JP: <No story, right?>
Jeff: Does NoSQL Equal No Security?
Big data and the tools to manage it have become an almost constant topic of discussion, and NoSQL, a general category of non-relational data storage tools designed to store large volumes of loosely structured data, is frequently at the center of these conversations. However, not everyone is enamored with NoSQL. A recent report by Information Week, “Why NoSQL Equals No Security,” suggests that security is barely an afterthought in NoSQL repositories.
While the report concedes that many big data and NoSQL technologies support some form of authentication, it continues with its condemnation of state of security in the market.
The big data show is being run by developers, not architects or even system administrators. These developers clearly don’t realize that 14% of all 2011 breaches were caused by compromised database servers.”
Omer Trajman, Vice President Technology Solutions, Cloudera, evaluated the report, saying,
It [the report] was very convoluted. It treated NoSql and big data processing tools like Hadoop as the same thing. Both are new ways to manage data, but they are at different stages in security requirements and maturity. Hadoop is much further along than portrayed.”

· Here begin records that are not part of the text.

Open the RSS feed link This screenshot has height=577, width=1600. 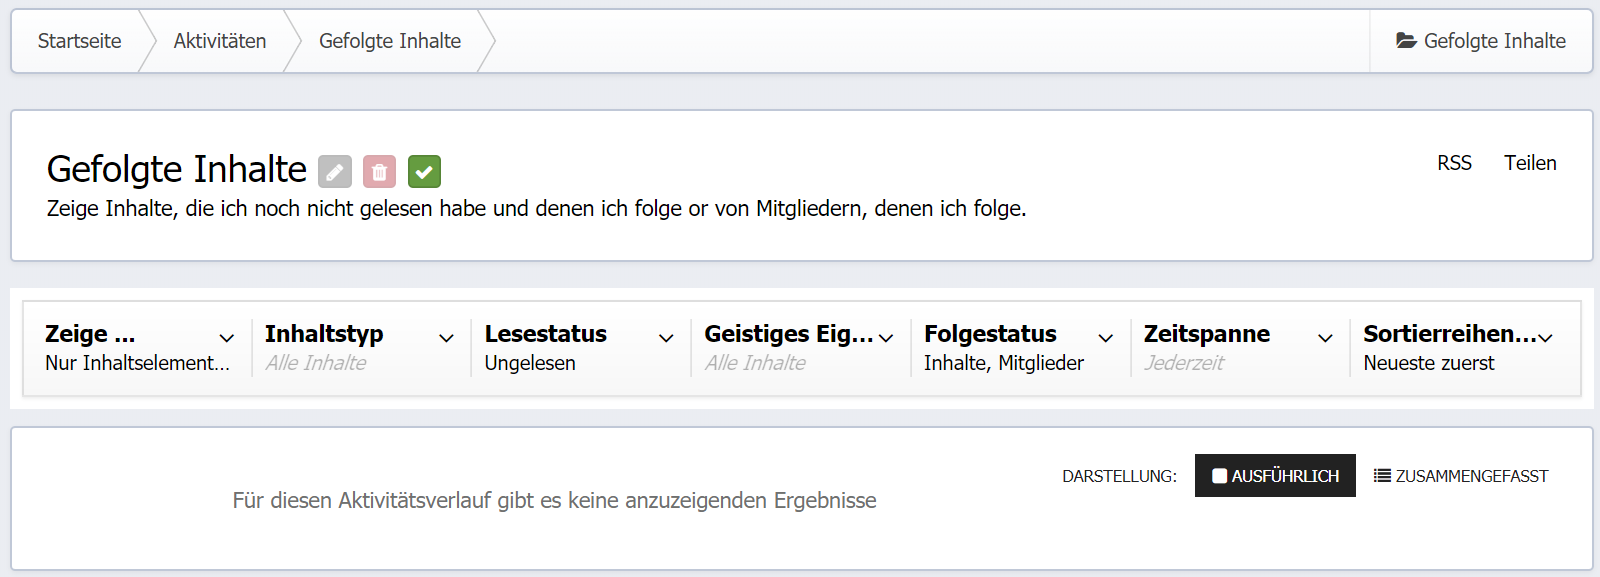(1454, 163)
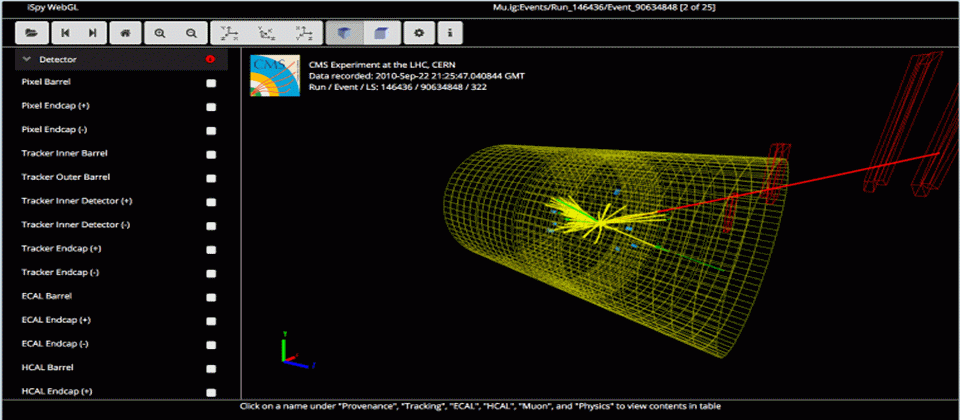Enable the ECAL Barrel checkbox

211,298
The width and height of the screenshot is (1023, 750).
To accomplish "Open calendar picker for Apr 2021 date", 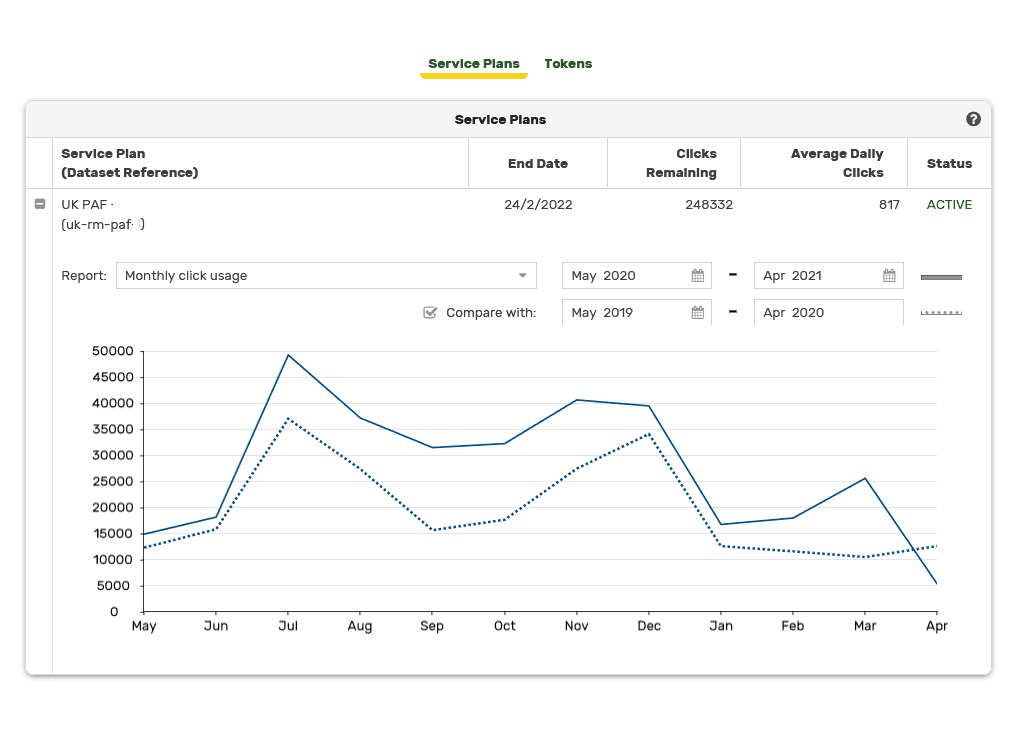I will click(x=889, y=276).
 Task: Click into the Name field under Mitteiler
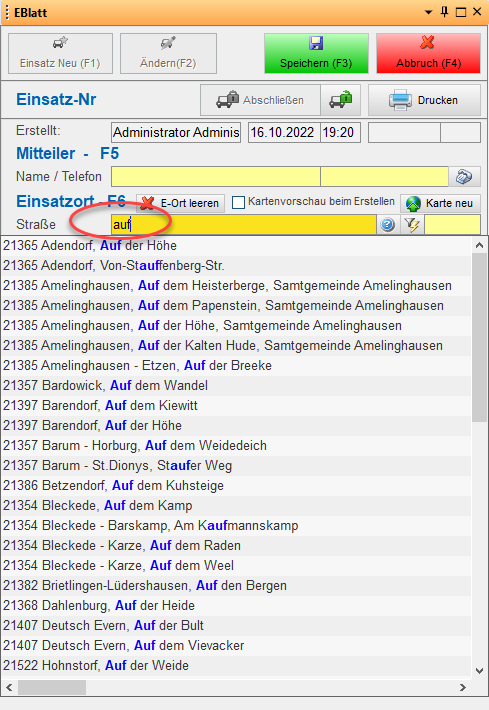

Eric Baldeschwieler, CTO, Hortonworks, told us that big data infrastructure is not inherently insecure. Baldeschwieler went on to say, With care and use of best practices, Apache Hadoop can be used securely. Hadoop can be deployed using Kerberos for user and service authentication and it has a posix-like user & group authorization model for HDFS. Combined with access logging and other features, this has allowed Hadoop HDFS deployments to pass SOX compliance data audits. As the Big Data ecosystem matures I expect to see more complete security features added to all of the major big data storage players."
David Gorbet, Vice President Product Strategy, MarkLogic, had a similar view. Gorbet explained,
It’s an overgeneralization to say that NoSQL Databases are inherently insecure. MarkLogic, for example, is a non-relational database that meets the highest grade of government security standards and is used in mission-critical Big Data Applications across the commercial and public sectors. The best advice we can give is for organizations to do their due diligence when looking at security and NoSQL solutions. Organizations should map out specific questions regarding security, high-availability, performance, and transactional guarantees to make sure the potential solution is a good fit.”